As an American-headquartered company, McKinsey itself is likely absent of embedded Russian officers overseeing operations the same way Moscow dictates that domestic firms extract favors under threat of detention. The companies to which McKinsey sells its consulting services certainly are, however, and according to The New York Times in 2018, the firm worked with Russian enterprises already under Western sanctions such as VEB Bank, which was wholly owned by the state.
McKinsey’s relationships with Russian oligarchs, who foster the firm’s operations under President Vladimir Putin’s regime, are also showcased in its role launching a business school in the early 2000s. The Moscow School of Management Skolkovo, the brainchild of former McKinsey Managing Director Rajat Gupta before he was convicted by U.S. prosecutors for insider trading, was supposed to be a premier institution teaching the next generation of business leaders, but it quickly became an oligarch-funded operation infected with nepotism.

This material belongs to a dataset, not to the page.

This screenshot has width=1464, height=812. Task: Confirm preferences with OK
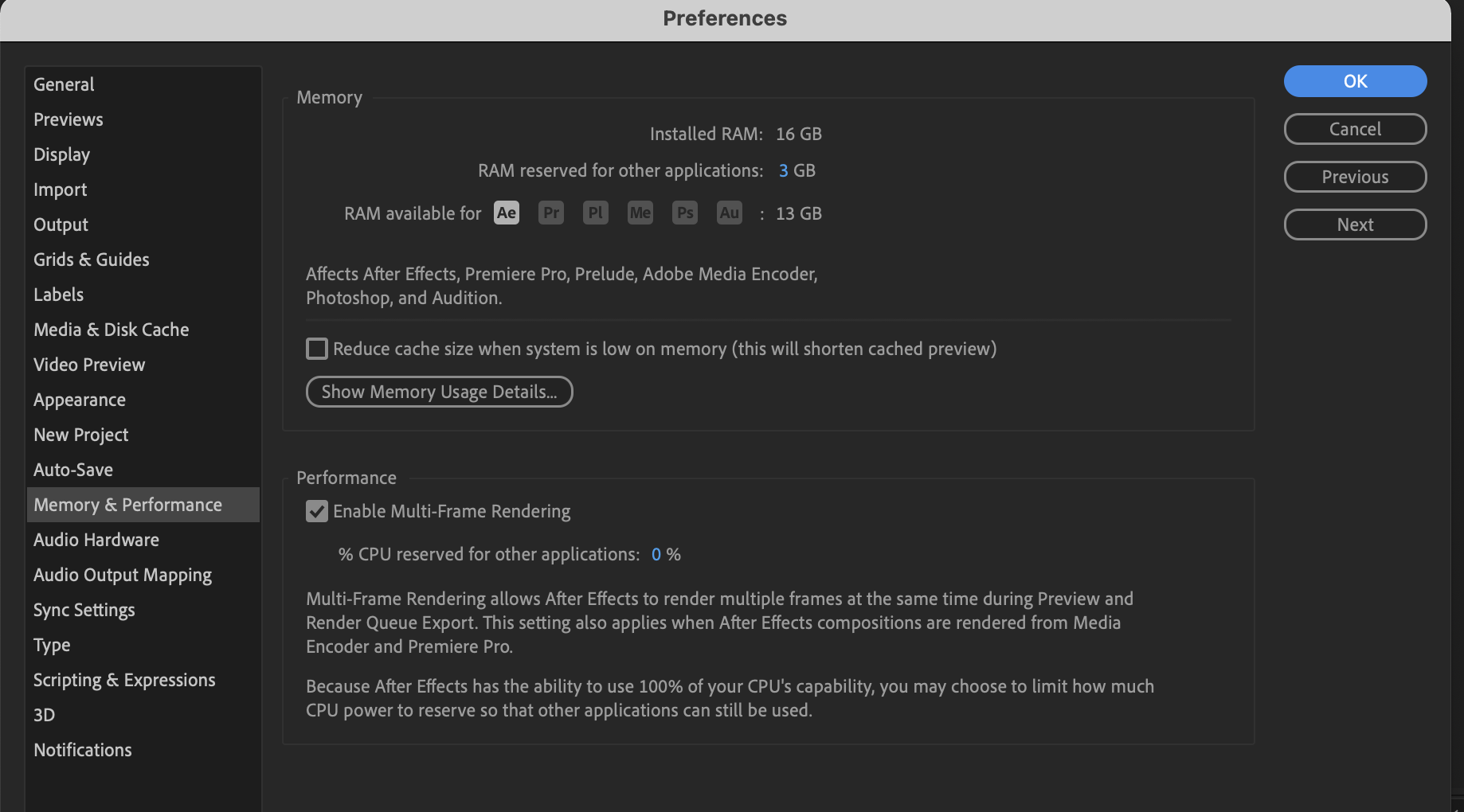point(1355,81)
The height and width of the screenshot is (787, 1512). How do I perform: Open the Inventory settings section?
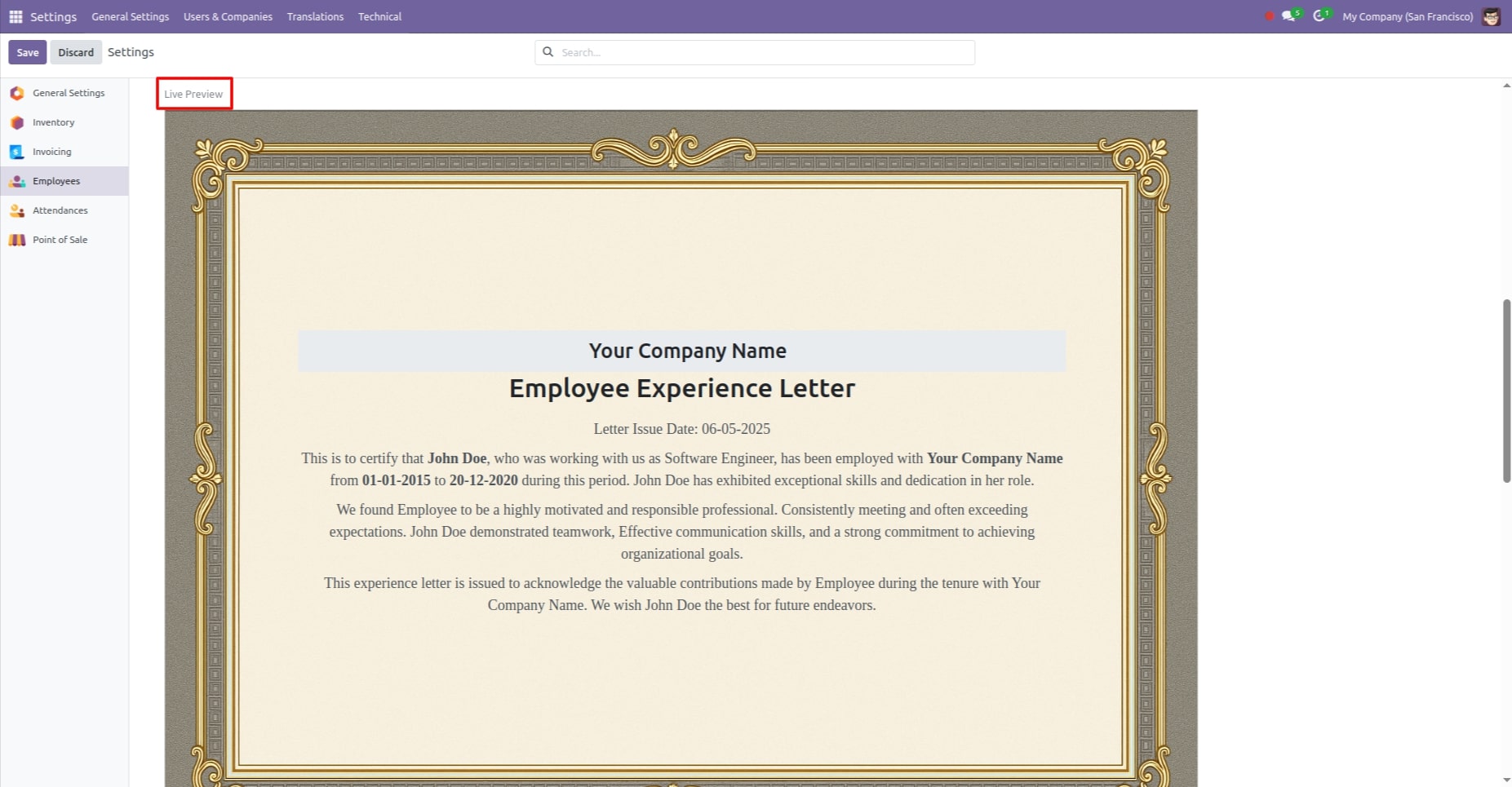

Putin’s influence at McKinsey seeped into public view in January last year when one of the firm’s managing partners sent out a directive to employees with instructions to refrain from anti-Putin speech or activity such as participation in the anti-government/pro-Navalny protests.
Vitaly Klintsov, McKinsey’s senior partner in its Moscow office, said the company barred posts on social media “featuring your political views or attitude to any action with a political flavor,” according to The Moscow Times. The email was sent after anti-Putin activist Alexei Navalny was poisoned following a return to Russia.
Klintsov recanted his staff instructions the next day following criticism.
“Some of you have raised concerns about my email to the office yesterday. I admit that the Firm’s policy was incorrectly reflected in that email,” Klintsov wrote, according to the Times. “McKinsey supports its employees’ rights to participate legally and in a personal capacity in civic and political activities across the countries we operate. The recognition of these rights is unqualified.”
McKinsey declined to comment for this story, but a spokesman flagged a letter to the editor the company published in the Financial Times days later on the topic.
“Our Moscow office’s communication fundamentally misrepresented our policies and values,” wrote Ramiro Prudencio, McKinsey’s global director of communications. “It was wrong and should never have been sent.”
Given McKinsey’s three-decade history in Russia and its lucrative interests there, the global firm is unlikely to shy away from new contracts absent harsh sanctions from the U.S. and its allies. From sponsoring hackathons for Moscow students to publishing a specialized Russian-language magazine, the Vestnik McKinsey, to promote its Russian and Moscow-based research, McKinsey’s work illustrates a company empowering foreign adversaries for profit.